Stored records:
^^^^^^^^

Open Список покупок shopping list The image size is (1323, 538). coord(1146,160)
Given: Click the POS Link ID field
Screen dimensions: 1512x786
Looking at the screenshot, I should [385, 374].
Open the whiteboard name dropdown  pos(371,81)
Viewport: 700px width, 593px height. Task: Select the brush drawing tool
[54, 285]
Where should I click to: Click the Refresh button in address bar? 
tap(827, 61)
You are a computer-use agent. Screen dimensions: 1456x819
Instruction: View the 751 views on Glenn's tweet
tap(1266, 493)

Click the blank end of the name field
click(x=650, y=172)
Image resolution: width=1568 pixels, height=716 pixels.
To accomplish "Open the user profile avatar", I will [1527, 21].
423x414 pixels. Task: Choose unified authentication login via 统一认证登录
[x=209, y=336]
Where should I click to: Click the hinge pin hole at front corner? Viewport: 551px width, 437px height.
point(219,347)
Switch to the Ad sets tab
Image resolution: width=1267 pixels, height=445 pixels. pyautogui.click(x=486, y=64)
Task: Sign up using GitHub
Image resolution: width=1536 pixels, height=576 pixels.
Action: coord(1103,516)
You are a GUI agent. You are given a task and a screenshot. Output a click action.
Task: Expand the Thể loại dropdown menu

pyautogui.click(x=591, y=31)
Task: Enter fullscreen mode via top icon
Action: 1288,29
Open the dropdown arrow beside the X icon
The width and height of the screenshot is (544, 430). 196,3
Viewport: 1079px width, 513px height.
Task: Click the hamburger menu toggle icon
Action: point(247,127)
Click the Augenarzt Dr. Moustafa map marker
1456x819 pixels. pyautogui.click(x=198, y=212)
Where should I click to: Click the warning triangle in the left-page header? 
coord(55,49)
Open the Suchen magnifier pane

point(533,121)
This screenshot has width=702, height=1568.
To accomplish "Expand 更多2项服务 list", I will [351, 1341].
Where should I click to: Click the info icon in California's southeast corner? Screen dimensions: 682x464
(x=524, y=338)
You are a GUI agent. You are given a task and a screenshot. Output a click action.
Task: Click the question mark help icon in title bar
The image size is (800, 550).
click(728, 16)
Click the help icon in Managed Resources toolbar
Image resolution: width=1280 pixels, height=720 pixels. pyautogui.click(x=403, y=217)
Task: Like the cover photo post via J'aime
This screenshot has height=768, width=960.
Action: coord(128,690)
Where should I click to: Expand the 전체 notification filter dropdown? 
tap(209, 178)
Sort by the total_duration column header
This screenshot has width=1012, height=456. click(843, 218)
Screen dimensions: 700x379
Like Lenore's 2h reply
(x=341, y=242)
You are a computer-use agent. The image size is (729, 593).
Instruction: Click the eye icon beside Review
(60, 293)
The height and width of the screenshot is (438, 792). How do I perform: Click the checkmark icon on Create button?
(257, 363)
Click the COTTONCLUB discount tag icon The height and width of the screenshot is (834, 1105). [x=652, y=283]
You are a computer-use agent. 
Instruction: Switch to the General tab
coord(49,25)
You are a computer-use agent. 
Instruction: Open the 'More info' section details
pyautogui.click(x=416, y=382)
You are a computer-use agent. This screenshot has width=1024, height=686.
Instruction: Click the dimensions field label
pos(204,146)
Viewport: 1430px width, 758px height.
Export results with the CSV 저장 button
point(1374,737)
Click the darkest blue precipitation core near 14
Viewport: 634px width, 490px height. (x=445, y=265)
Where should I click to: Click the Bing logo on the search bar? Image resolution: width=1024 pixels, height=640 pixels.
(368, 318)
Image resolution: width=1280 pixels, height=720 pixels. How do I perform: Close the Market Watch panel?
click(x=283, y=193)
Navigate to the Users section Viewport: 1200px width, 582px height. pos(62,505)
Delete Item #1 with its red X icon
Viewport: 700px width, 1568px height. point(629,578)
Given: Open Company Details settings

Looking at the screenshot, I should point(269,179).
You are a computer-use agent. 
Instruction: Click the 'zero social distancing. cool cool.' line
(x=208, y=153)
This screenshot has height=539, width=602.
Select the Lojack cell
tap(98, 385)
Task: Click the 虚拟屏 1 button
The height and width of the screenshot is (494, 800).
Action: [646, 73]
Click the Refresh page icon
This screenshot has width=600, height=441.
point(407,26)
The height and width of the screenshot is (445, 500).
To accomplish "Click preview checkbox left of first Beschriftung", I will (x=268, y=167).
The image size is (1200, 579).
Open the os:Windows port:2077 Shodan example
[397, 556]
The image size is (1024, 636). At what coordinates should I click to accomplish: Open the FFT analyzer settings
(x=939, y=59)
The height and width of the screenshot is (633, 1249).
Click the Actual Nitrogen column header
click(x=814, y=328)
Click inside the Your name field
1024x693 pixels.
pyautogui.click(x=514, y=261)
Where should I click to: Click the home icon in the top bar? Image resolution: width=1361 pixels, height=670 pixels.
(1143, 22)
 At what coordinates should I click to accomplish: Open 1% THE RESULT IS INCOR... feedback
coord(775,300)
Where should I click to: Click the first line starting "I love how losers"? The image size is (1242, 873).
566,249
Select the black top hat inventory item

^^^^^^^^

§ **Problem to work on**:
Start at the line with "The height and width of the screenshot is (633, 1249).". Give that line and every line after it again, word for word, through the last line above.

§ **Task solution**:
The height and width of the screenshot is (633, 1249).
Click the Actual Nitrogen column header
click(x=814, y=328)
Click inside the Your name field
1024x693 pixels.
pyautogui.click(x=514, y=261)
Where should I click to: Click the home icon in the top bar? Image resolution: width=1361 pixels, height=670 pixels.
(1143, 22)
 At what coordinates should I click to accomplish: Open 1% THE RESULT IS INCOR... feedback
coord(775,300)
Where should I click to: Click the first line starting "I love how losers"? The image size is (1242, 873).
566,249
Select the black top hat inventory item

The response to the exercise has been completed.